Rare white tiger born at Cuba’s Havana zoo
The tiger is one of four born on March 12 – white tigers are a genetic variation of orange Bengal tigers.
A white bengal tiger cub is seen inside a cage at the zoo in Havana, Cuba, April 14, 2021 [Alexandre Meneghini/Reuters]
15 Apr 2021
Zookeepers at Cuba’s National Zoo in Havana are celebrating the birth of four Bengal tiger cubs, among them, a rare white tiger.
The birth of the four striped cubs on March 12 came after trying for 20 years to breed the endangered animals. The cubs were born to Fiona and her mate Garfield.
“It was a normal birth. Everything went well and she’s now started to carry out her role as a mother,” said Angel Cordero, a tiger specialist at the zoo. “She’s a good mother.”
The cubs have not yet been named and their genders were not announced.
[Alexandre Meneghini/Reuters]
White tigers are a genetic variation of the better-known orange Bengal tigers. Thousands of tigers once roamed the forests in Bangladesh, India and Nepal. But their numbers have plummeted to about 2,500, wildlife experts say. Poaching, deforestation and over-hunting have all taken their toll.

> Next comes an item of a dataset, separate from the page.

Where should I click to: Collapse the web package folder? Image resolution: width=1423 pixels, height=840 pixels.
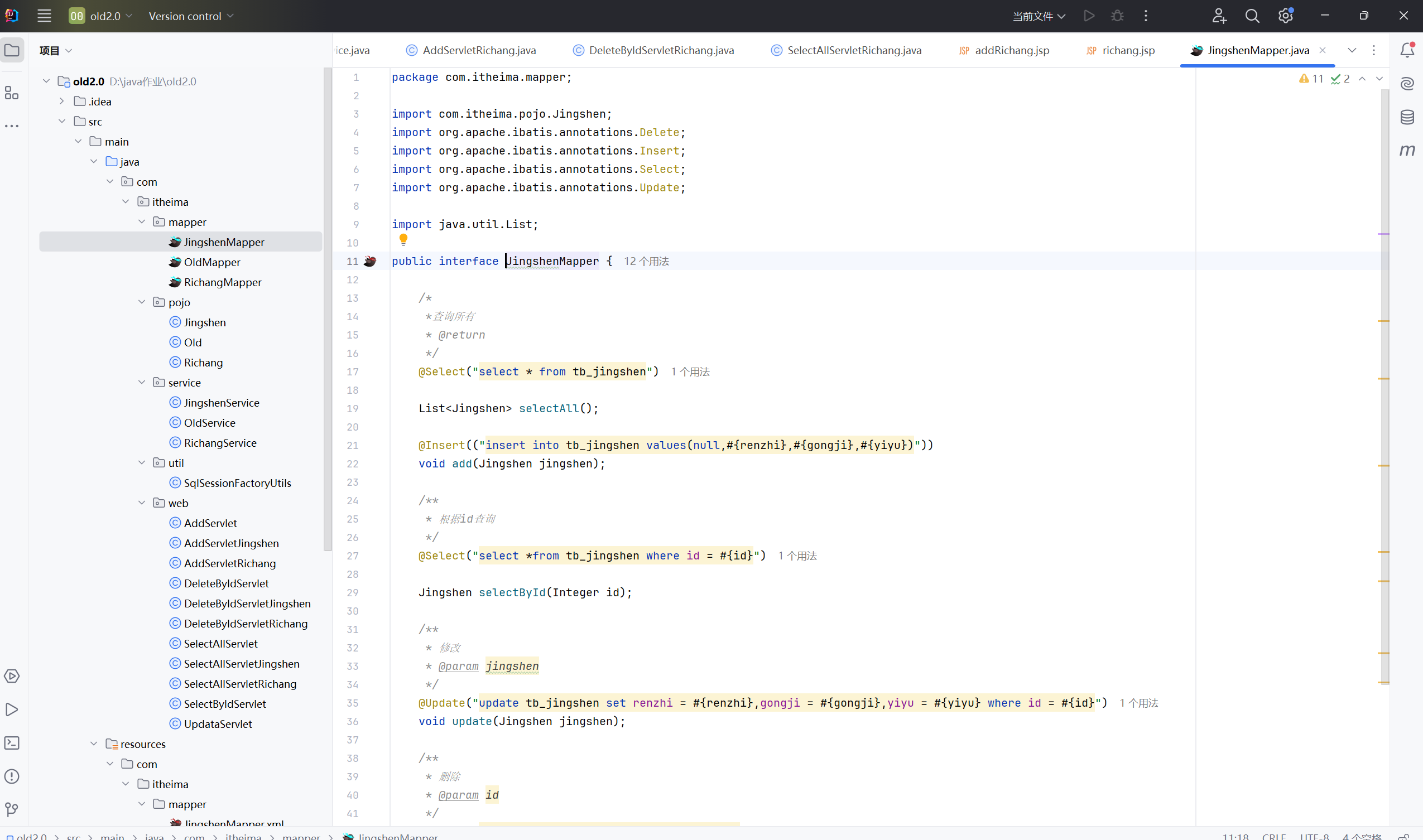click(142, 503)
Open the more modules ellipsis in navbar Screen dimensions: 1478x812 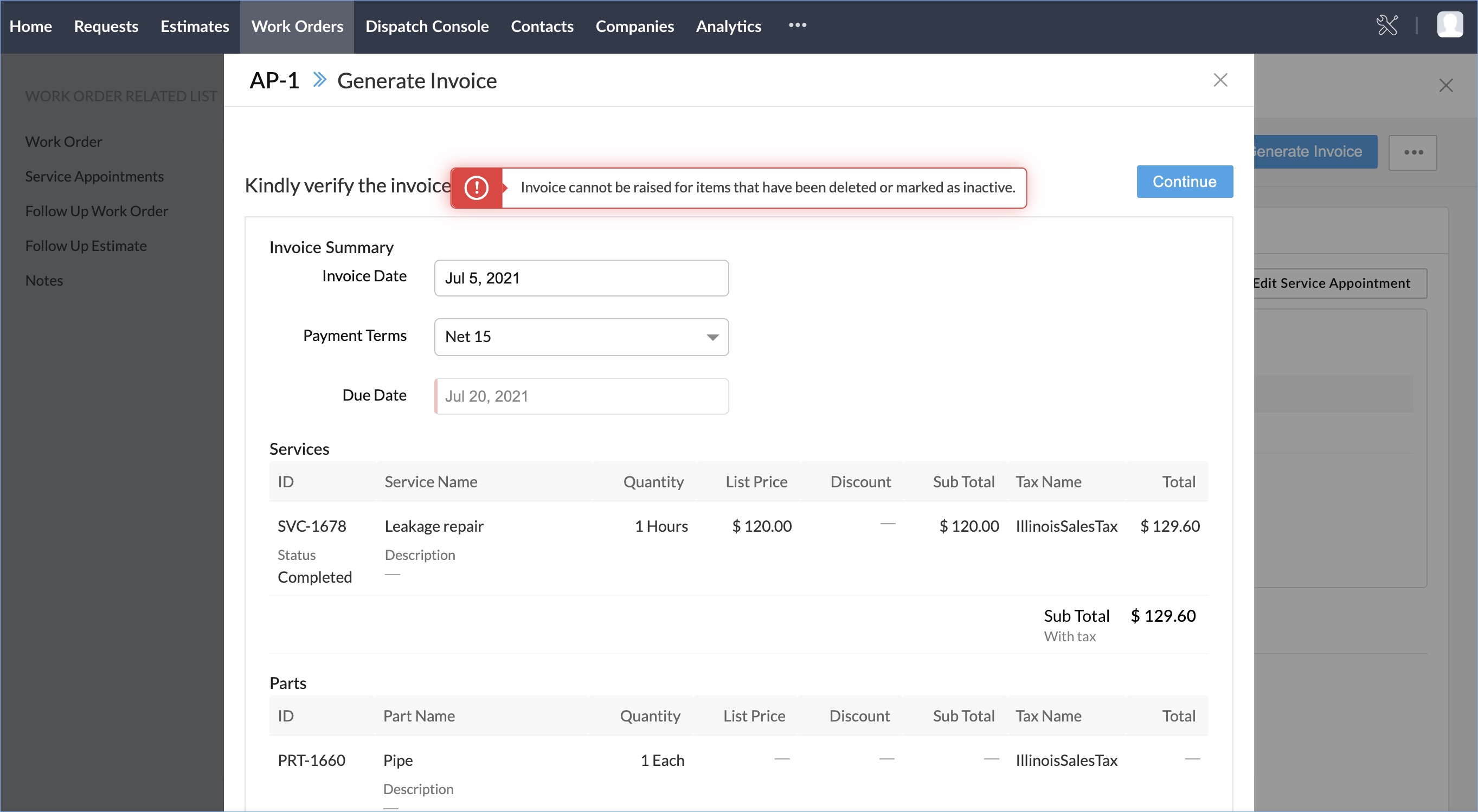pos(797,25)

“All births in the zoo are important but we give more importance to a birth when an animal that is in danger of extinction is born because we know we are helping this species to not disappear from the world,” Cordero said. “Cuba is a small country with little resources, so we are happy to be involved in anything that is good for the world.”
Three of the world’s nine tiger sub-species fell extinct last century, and many scientists believe a fourth, the South China tiger, is already functionally extinct.